AIM OF THE EXERCISE -
The records that follow must be repeated exactly, line by line.

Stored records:
::::

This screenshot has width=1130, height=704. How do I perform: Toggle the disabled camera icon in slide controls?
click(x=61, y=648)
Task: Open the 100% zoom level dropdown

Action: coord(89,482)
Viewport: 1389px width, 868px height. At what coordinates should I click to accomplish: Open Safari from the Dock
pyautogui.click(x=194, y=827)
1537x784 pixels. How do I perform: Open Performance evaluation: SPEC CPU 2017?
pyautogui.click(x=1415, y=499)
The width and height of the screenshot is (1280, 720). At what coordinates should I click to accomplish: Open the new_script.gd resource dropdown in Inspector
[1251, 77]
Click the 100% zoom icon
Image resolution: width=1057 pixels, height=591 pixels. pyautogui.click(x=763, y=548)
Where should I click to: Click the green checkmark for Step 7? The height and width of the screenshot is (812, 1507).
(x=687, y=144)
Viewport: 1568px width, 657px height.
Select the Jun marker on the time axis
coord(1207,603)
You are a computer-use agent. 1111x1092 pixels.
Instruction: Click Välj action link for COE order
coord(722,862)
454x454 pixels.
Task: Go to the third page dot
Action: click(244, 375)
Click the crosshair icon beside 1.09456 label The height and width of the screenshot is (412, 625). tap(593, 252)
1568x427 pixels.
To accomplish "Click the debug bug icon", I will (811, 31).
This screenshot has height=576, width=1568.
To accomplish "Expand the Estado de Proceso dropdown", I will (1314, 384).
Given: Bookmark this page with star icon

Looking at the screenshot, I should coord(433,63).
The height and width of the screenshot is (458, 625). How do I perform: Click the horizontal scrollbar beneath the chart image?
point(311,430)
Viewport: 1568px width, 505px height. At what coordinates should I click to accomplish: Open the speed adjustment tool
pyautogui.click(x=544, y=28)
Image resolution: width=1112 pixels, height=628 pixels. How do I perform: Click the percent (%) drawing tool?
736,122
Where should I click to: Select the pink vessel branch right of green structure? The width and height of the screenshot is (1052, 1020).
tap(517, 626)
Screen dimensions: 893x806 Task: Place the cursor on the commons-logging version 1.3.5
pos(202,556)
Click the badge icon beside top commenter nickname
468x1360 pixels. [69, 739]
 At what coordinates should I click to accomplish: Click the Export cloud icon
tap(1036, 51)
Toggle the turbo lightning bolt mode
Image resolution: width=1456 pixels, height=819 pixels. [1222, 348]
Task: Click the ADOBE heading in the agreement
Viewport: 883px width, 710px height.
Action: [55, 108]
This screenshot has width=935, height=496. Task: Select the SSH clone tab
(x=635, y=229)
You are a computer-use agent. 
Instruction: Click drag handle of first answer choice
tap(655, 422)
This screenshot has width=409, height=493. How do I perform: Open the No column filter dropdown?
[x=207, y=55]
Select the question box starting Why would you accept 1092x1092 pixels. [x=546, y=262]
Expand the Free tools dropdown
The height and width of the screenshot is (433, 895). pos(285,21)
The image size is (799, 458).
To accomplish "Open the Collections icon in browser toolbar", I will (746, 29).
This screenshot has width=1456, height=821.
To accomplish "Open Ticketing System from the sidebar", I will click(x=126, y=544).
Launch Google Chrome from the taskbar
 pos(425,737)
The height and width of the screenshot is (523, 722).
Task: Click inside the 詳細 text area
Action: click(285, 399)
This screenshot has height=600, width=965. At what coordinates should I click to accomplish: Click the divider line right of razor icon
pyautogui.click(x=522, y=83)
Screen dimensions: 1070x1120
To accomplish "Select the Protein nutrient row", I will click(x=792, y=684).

::::

REPLY -
This screenshot has width=1130, height=704. How do I perform: Toggle the disabled camera icon in slide controls?
click(x=61, y=648)
Task: Open the 100% zoom level dropdown

Action: coord(89,482)
Viewport: 1389px width, 868px height. At what coordinates should I click to accomplish: Open Safari from the Dock
pyautogui.click(x=194, y=827)
1537x784 pixels. How do I perform: Open Performance evaluation: SPEC CPU 2017?
pyautogui.click(x=1415, y=499)
The width and height of the screenshot is (1280, 720). At what coordinates should I click to accomplish: Open the new_script.gd resource dropdown in Inspector
[1251, 77]
Click the 100% zoom icon
Image resolution: width=1057 pixels, height=591 pixels. pyautogui.click(x=763, y=548)
Where should I click to: Click the green checkmark for Step 7? The height and width of the screenshot is (812, 1507).
(x=687, y=144)
Viewport: 1568px width, 657px height.
Select the Jun marker on the time axis
coord(1207,603)
You are a computer-use agent. 1111x1092 pixels.
Instruction: Click Välj action link for COE order
coord(722,862)
454x454 pixels.
Task: Go to the third page dot
Action: click(244, 375)
Click the crosshair icon beside 1.09456 label The height and width of the screenshot is (412, 625). tap(593, 252)
1568x427 pixels.
To accomplish "Click the debug bug icon", I will (811, 31).
This screenshot has height=576, width=1568.
To accomplish "Expand the Estado de Proceso dropdown", I will (1314, 384).
Given: Bookmark this page with star icon

Looking at the screenshot, I should coord(433,63).
The height and width of the screenshot is (458, 625). How do I perform: Click the horizontal scrollbar beneath the chart image?
point(311,430)
Viewport: 1568px width, 505px height. At what coordinates should I click to accomplish: Open the speed adjustment tool
pyautogui.click(x=544, y=28)
Image resolution: width=1112 pixels, height=628 pixels. How do I perform: Click the percent (%) drawing tool?
736,122
Where should I click to: Select the pink vessel branch right of green structure? The width and height of the screenshot is (1052, 1020).
tap(517, 626)
Screen dimensions: 893x806 Task: Place the cursor on the commons-logging version 1.3.5
pos(202,556)
Click the badge icon beside top commenter nickname
468x1360 pixels. [69, 739]
 At what coordinates should I click to accomplish: Click the Export cloud icon
tap(1036, 51)
Toggle the turbo lightning bolt mode
Image resolution: width=1456 pixels, height=819 pixels. [1222, 348]
Task: Click the ADOBE heading in the agreement
Viewport: 883px width, 710px height.
Action: [55, 108]
This screenshot has width=935, height=496. Task: Select the SSH clone tab
(x=635, y=229)
You are a computer-use agent. 
Instruction: Click drag handle of first answer choice
tap(655, 422)
This screenshot has width=409, height=493. How do I perform: Open the No column filter dropdown?
[x=207, y=55]
Select the question box starting Why would you accept 1092x1092 pixels. [x=546, y=262]
Expand the Free tools dropdown
The height and width of the screenshot is (433, 895). pos(285,21)
The image size is (799, 458).
To accomplish "Open the Collections icon in browser toolbar", I will (746, 29).
This screenshot has width=1456, height=821.
To accomplish "Open Ticketing System from the sidebar", I will click(x=126, y=544).
Launch Google Chrome from the taskbar
 pos(425,737)
The height and width of the screenshot is (523, 722).
Task: Click inside the 詳細 text area
Action: click(285, 399)
This screenshot has height=600, width=965. At what coordinates should I click to accomplish: Click the divider line right of razor icon
pyautogui.click(x=522, y=83)
Screen dimensions: 1070x1120
To accomplish "Select the Protein nutrient row", I will click(x=792, y=684).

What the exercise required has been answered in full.